Essential Home Remedies for Dairy Cow Farming: Tincture of Iodine
With the discovery of iodine, another antiseptic became available to treat the injuries of war. This is ironic when you consider that the guy who accidentally discovered it was looking for a way to kill as many of his fellow human beings as possible. In 1811 when Bernard Courtois was looking for a more efficient way to manufacture gun powder for Napoleon’s growing army, he found a way to make more gun powder and treat the wounds inflicted by gun powder. Every farm should have strong iodine on hand for wounds caused by horns, barbed wire fence, rocks in the pasture, infected insect bites, as well as minor surgical wounds.
Essential Home Remedies for Dairy Cow Farming: Licopodium
This homeopathic treatment is a ketosis specific remedy we keep on hand. Ketosis typically occurs in dairy cows in early lactation. Cows will be uninterested in eating and seem depressed or dull. They may also exhibit a lack of coordination and in extreme cases be unable to stand. Six tablets on the tongue once a day for five days seems to ease the symptoms and speed recovery times.
Essential Home Remedies for Dairy Cow Farming: Aspirin
Aspirin tablets for cows are huge. They have to be administered with a balling gun, which is nothing more than a tongue depressor with a trigger. The bolus (dosage) is lubricated with mineral oil, placed in the balling gun, and “shot” into the stomach. As with humans, aspirin relieves pain and fever in cows. And, as with humans, aspirin can cause stomach upset.

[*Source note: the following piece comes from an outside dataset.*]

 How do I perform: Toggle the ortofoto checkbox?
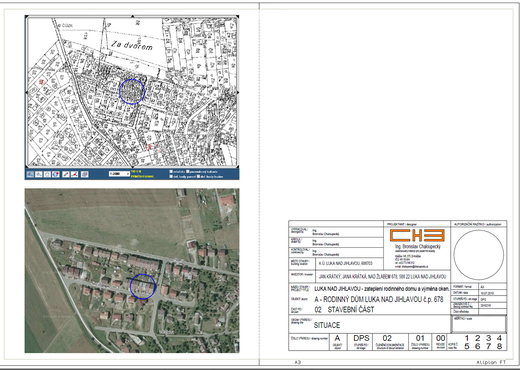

“Depending on what the issue is,” explains Wayne, “I always give either acidophilus or Aloe Vera along with the aspirin to guard against stomach upset.”
An adult cow can receive one or two 240-grain aspirin bolus every few hours. As with the garlic, start low and work your way up.
“Some cows will be fine a few hours after just one. Others need two,” says Wayne. “You have to know your animals in order to treat them.” Even if the medicine chest in your barn is well stocked, a call to the veterinarian is inevitable.
One of the worst mistakes a cow owner can make is waiting too long to call for help. This is especially true when the closest veterinarian is one or two counties away. The remedies we keep in the barn aren’t meant as a substitute for the qualified care of a professional. “If your gut tells you something is seriously wrong, don’t take a wait-and-see attitude,” advises Wayne. “Of course, if you use all the resources available to keep your herd healthy, the panicked calls to the vet in the middle of the night will be few and far between.”